None of this, however, was at all helpful in explaining precisely what the two words taken together — Osteo Pubis — mean as a football injury, as detailed in Monday’s match reports. So, to whom does one turn in such circumstances?

To one’s friends, of course. I therefore approached about half a dozen friends, all of them former players and keen followers of the game. What, I asked, is this football injury called Osteo Pubis and why didn’t it happen when we were playing football, a few decades ago. I even asked if it was that bit of bone just above the nether regions and, if so, why does it now get in a footballer’s way and be subject to injury, rather than hide happily under one’s jockstrap as it did in days long past.
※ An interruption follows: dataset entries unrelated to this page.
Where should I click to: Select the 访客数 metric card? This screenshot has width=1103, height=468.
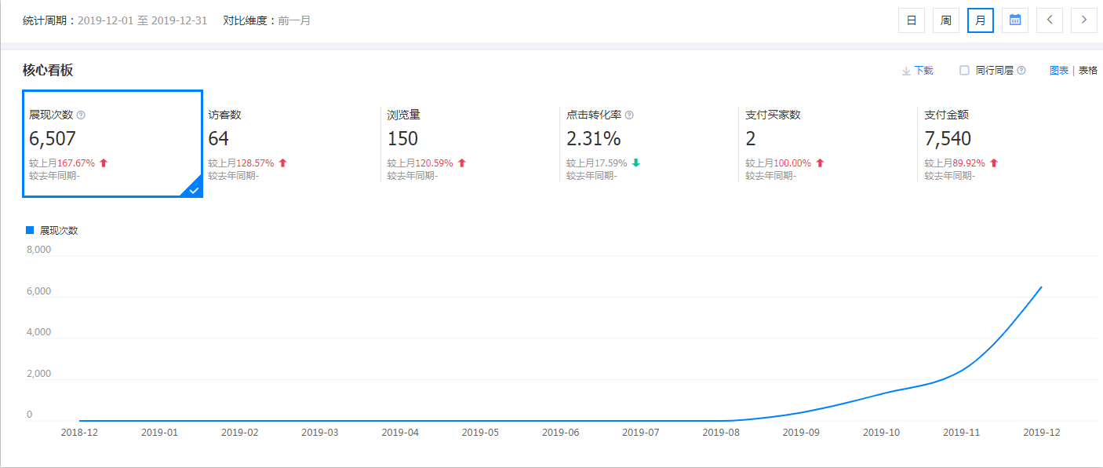(290, 144)
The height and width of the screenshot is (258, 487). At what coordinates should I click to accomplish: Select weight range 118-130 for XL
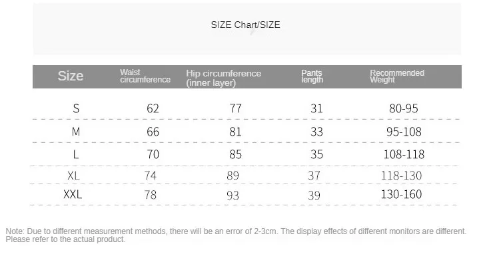401,176
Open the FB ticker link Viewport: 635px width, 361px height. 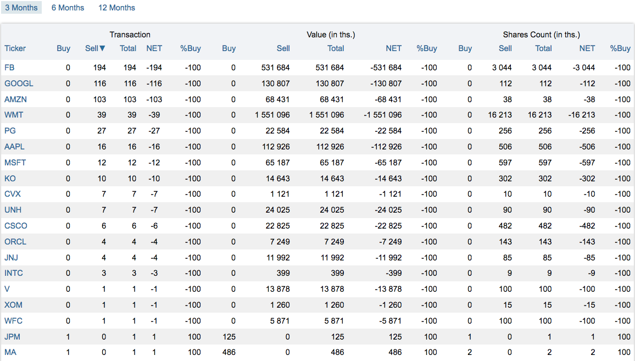coord(9,68)
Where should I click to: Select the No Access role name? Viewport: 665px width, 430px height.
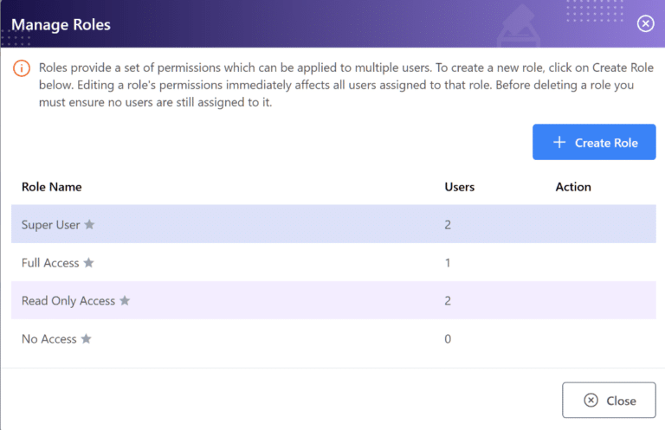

The response from my friends was a cacophony of silence. Half a dozen wise, widely travelled, worldly men and good, long-standing mates replied with blank looks. They either don’t read the match reports or thought I was talking dirty.
I was not, however, to be diverted and I took the matter down — or perhaps it should be up, at least in money terms — to the player level. Those who have fallen to the Osteo Pubis epidemic have included a number of key players, especially ruckmen and other onballers.

Is it catching?

Indeed, I wondered if it could be catching, given that these players see a lot of each other on the field, often with close and continuing body contact. Moreover, if the media is to be believed, the Osteo Pubii of these players would certainly be known to lot of other people, including their mothers, their team mates and their wives and/or girlfriends.

Indeed, I think I may have shaken a female hand that may well have rubbed a soothing balm on a damaged pubis of a champion of yesteryear. I shall check. That said, and despite the recent media popularisation of famous footballing pubii, at least when in social mode, my efforts to get close to any of those involved — players, team mates, wives, officials, cheer squad or stray supporters — proved futile. Not a word, not a glimpse, not a quick touch. Nothing. No pubii.  And nor was any information forthcoming. The mystique of Osteo Pubis remained hidden behind a curtain of silence.

It was at this point that one of my daughters — an earthy lass who may well have seen a pubii or two in her time — intervened to suggest that perhaps Osteo Pubis is the Repetitive Strain Injury(RSI) of the new millennium. You remember RSI? You know, when everyone had a limp wrist or floppy finger on those week days when the public golf courses halved their green fees.

But, upon reflection, I dismissed that theory because the analogy between RSI and Osteo Pubis is imperfect —  AFL footballers like playing football every week at senior level because it accelerates the coming of the Toorak mansion, the Porsche and the designer clobber.

Back, then, to the bush where wisdom is dispensed with stoical understatement in an argot all of its own. “Mate, its that bone —  sort of a shelf   — on top of ya block and tackle”, asserted Suds, playing coach for a decade back in the sixties and seventies, three flags and B&F twice. His explanation made impeccable sense and I asked why it didn’t happen in previous eras. “Damned if I know. Probably because they didn’t protect ‘emselves like we did.” “Yeh”, added Paintpot, expansively. After a beer or three that seemed as good an explanation as I was likely to get, anywhere.

It all reminded me of W. S Gilbert’s observation about a billiard sharp who ...

‘……plays extravagant matches
In fitless finger-stalls
On a cloth untrue
With a twisted cue
And elliptical billiard balls.’


There, surely, is a vivid image of the fate that awaits he who falls victim to Osteo Pubis.

And there is also the pain. And the silence.  And above all the silly coyness.

“Osteo Pubis”, what nonsense. Why not call it “groin” or “pelvis” or even “block & tackle”?

I’m tired of the whole damned thing. Knackered in fact.